By Ben Conner, USW Vice President of Policy
Cuban President Raúl Castro stepped down this week, closing a six-decade chapter in Cuban history with a Castro leading the communist island nation. During Raúl Castro’s tenure, Cuba’s government has very slowly transitioned to authorize some private sector activity and taken modest steps towards improving relations with the United States.
Hopefully this transition of power will provide an opportunity for a new generation of Cuban leaders to accelerate reforms and further open their country to international trade and investment, while allowing a more free exchange of goods and services between themselves and with U.S. citizens and organizations.
Certainly, obstacles on the U.S. side remain, particularly the outdated trade embargo that prevents most U.S. exporters from assessing and taking their own risks in trade with Cuba. U.S. farmers stand to benefit if the U.S. Congress ends the embargo, which would open the door to the largest Caribbean island wheat market.
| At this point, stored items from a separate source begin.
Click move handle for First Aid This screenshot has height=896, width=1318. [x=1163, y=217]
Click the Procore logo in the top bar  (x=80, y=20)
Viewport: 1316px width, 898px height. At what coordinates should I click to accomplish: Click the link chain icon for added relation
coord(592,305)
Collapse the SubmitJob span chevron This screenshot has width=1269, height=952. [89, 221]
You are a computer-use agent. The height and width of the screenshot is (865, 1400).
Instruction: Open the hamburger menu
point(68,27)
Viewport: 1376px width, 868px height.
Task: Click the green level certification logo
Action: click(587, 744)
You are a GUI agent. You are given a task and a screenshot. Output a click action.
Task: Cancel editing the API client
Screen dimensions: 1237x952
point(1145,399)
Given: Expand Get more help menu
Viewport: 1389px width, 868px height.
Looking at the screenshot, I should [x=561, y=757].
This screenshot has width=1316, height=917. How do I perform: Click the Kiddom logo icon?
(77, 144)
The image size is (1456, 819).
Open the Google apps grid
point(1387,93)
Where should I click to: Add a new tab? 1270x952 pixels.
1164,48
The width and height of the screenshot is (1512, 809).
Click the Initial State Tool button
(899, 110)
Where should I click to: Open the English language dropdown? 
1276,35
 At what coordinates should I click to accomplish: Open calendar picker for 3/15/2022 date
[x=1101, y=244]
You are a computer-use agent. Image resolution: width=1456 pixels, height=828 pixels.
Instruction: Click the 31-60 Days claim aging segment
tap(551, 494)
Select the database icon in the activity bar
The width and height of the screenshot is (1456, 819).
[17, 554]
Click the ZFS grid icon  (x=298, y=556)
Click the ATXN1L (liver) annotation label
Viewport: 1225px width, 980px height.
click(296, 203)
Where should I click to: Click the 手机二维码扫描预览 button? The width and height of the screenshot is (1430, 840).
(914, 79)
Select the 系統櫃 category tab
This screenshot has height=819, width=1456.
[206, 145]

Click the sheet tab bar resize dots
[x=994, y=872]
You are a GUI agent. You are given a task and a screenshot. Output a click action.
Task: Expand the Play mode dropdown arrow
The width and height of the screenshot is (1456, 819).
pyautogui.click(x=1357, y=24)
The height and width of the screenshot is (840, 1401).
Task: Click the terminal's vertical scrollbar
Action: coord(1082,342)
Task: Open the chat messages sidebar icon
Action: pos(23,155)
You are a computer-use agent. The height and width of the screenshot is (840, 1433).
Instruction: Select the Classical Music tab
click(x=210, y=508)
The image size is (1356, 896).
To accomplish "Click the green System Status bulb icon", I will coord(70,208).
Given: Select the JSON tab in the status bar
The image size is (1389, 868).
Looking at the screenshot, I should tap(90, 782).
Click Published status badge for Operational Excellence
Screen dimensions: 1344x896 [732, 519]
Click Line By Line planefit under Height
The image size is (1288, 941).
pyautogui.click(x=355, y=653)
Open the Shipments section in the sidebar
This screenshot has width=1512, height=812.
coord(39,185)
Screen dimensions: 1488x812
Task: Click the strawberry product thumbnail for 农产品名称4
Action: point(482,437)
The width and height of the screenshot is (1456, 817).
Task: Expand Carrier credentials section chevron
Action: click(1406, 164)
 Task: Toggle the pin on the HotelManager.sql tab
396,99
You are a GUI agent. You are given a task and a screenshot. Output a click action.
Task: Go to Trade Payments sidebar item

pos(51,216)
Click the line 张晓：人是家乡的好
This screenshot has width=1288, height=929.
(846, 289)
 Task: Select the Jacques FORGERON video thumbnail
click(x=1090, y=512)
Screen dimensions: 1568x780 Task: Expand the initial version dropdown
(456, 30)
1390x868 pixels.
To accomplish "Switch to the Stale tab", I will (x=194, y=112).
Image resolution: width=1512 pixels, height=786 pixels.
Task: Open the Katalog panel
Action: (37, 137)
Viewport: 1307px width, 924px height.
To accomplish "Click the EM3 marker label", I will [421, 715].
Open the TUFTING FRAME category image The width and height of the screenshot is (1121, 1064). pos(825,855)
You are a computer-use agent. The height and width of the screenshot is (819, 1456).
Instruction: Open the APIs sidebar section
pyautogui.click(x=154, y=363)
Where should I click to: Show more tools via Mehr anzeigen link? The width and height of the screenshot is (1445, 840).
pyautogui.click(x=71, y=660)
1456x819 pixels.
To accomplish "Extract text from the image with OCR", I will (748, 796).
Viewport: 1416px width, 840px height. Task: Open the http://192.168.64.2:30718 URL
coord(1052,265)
Since the most recent President Castro took over from his brother, Fidel, in April 2011, the Cuban government has not purchased any U.S. wheat. At its peak, Cuba was a 500,000 metric ton (MT) market for U.S. wheat, and today it regularly imports around 800,000 MT from other origins. While wheat trade is allowed with Cuba under current U.S. law, other U.S. restrictions make exports cost prohibitive, and the overall embargo poisons the well for any meaningful trade relationship.
This can and should change. U.S. wheat farmers need as many open markets as possible. A leadership transition in Cuba is not a frequent event; let us hope both sides make the most of it.